Bug 762616 (GLUSTER-884)

Summary: I/O errors after fixed split brain and successfully completed self heal
Product: [Community] GlusterFS Reporter: Simone Gotti <simone.gotti>
Component: replicateAssignee: Pavan Vilas Sondur <pavan>
Status: CLOSED CURRENTRELEASE QA Contact:
Severity: medium Docs Contact:
Priority: low    
Version: 3.0.3CC: gluster-bugs, pavan
Target Milestone: ---   
Target Release: ---   
Hardware: All   
OS: Linux   
Whiteboard:
Fixed In Version: Doc Type: Bug Fix
Doc Text:
Story Points: ---
Clone Of: Environment:
Last Closed: Type: ---
Regression: RTP Mount Type: ---
Documentation: --- CRM:
Verified Versions: Category: ---
oVirt Team: --- RHEL 7.3 requirements from Atomic Host:
Cloudforms Team: --- Target Upstream Version:

Description Simone Gotti 2010-05-04 22:01:07 UTC
Hi,

I was testing a split brain recovery scenario with a simple replicate.

I noticed that after creating a split brain situation and fixing it by removing a file from one of the servers, the self heal started and completed, but on the next file accesses I was getting I/O errors as before.

Doing various experiments I noticed that it's probably related to inodes caching in fuse.

This looks confirmed because:

*) Unmounting and remounting the client the errors goes away.

*) Dropping the client vm caches the errors goes away (echo 2 > /proc/sys/vm/drop_caches or echo 3 > /proc/sys/vm/drop_caches to remove also pagecache).


Looking at the code looks like when there's a split brain situation the flag AFR_ICTX_SPLIT_BRAIN_MASK is setted on the inode ctx for this xlator but it's never removed after self heal was completed successfully.

I did a simple tests patch against master branch that fixed this bug, but I'm not expert with glusterfs internals so I can miss something on the patch behavior and consequences.


== How to reproduce ==

2 servers: server1 providing brick1, server2 providing brick2.
On the client 1 replicate volume on these 2 bricks.

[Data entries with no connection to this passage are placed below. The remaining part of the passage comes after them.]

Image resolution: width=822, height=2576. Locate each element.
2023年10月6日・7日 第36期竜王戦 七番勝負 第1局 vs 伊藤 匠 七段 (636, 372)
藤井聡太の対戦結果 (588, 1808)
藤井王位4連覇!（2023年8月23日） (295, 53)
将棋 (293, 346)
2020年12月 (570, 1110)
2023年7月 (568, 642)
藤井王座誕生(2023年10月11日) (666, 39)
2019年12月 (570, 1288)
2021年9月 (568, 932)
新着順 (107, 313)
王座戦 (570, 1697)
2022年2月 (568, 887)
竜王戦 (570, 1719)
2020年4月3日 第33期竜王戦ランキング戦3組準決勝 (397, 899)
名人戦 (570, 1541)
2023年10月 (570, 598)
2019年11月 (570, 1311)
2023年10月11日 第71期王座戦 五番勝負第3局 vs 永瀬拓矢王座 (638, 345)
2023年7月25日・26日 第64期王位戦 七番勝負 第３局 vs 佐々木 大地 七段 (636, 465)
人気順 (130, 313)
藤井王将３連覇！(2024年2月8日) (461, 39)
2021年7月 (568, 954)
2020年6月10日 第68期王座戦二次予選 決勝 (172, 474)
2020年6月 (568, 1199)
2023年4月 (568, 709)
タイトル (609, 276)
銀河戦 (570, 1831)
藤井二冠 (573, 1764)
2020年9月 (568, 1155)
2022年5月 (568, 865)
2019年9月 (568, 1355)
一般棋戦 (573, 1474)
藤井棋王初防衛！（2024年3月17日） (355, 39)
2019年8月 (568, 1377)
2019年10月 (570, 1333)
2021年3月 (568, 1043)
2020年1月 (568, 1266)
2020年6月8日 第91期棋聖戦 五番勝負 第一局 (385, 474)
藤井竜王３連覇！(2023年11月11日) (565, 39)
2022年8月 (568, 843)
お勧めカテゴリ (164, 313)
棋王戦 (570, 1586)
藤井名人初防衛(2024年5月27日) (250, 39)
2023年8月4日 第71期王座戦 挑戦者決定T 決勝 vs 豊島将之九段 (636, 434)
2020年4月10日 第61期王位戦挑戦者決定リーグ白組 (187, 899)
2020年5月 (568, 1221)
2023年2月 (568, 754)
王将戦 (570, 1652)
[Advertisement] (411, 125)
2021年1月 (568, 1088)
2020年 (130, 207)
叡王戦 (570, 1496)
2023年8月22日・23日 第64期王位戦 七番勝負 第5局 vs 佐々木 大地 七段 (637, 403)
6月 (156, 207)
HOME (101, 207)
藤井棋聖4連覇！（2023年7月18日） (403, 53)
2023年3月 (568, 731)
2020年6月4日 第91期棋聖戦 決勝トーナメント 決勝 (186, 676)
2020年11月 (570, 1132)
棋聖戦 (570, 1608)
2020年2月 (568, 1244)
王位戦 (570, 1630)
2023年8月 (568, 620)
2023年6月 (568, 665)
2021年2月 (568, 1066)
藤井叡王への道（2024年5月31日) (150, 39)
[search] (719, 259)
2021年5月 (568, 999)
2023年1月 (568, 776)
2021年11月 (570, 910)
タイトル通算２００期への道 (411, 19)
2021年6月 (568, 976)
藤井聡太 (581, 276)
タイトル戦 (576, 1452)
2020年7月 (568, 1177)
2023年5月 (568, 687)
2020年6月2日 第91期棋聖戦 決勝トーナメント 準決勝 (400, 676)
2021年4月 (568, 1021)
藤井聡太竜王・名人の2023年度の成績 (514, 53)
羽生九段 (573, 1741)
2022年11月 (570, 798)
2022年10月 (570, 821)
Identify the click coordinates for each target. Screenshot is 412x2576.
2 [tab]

Nothing else to avoid other kinds of caching.

volume client1
  type protocol/client
  option transport-type tcp 
  option remote-host server1
  option transport.socket.remote-port 6996
  option remote-subvolume brick1
end-volume

volume client2
  type protocol/client
  option transport-type tcp
  option remote-host server2
  option transport.socket.remote-port 6996
  option remote-subvolume brick2
end-volume

volume replicate
  type cluster/replicate
  subvolumes client1 client2
end-volume


=== Create a split brain situation ===

*) start server1 and server2.

*) Create a file (echo "something" > file1)

*) Stop server1

*) echo "something" > file1

*) Start server1, Stop server2

*) echo "something" > file1

*) Start server2

*) echo "something" > file1 => you'll get I/O errors due to split brain.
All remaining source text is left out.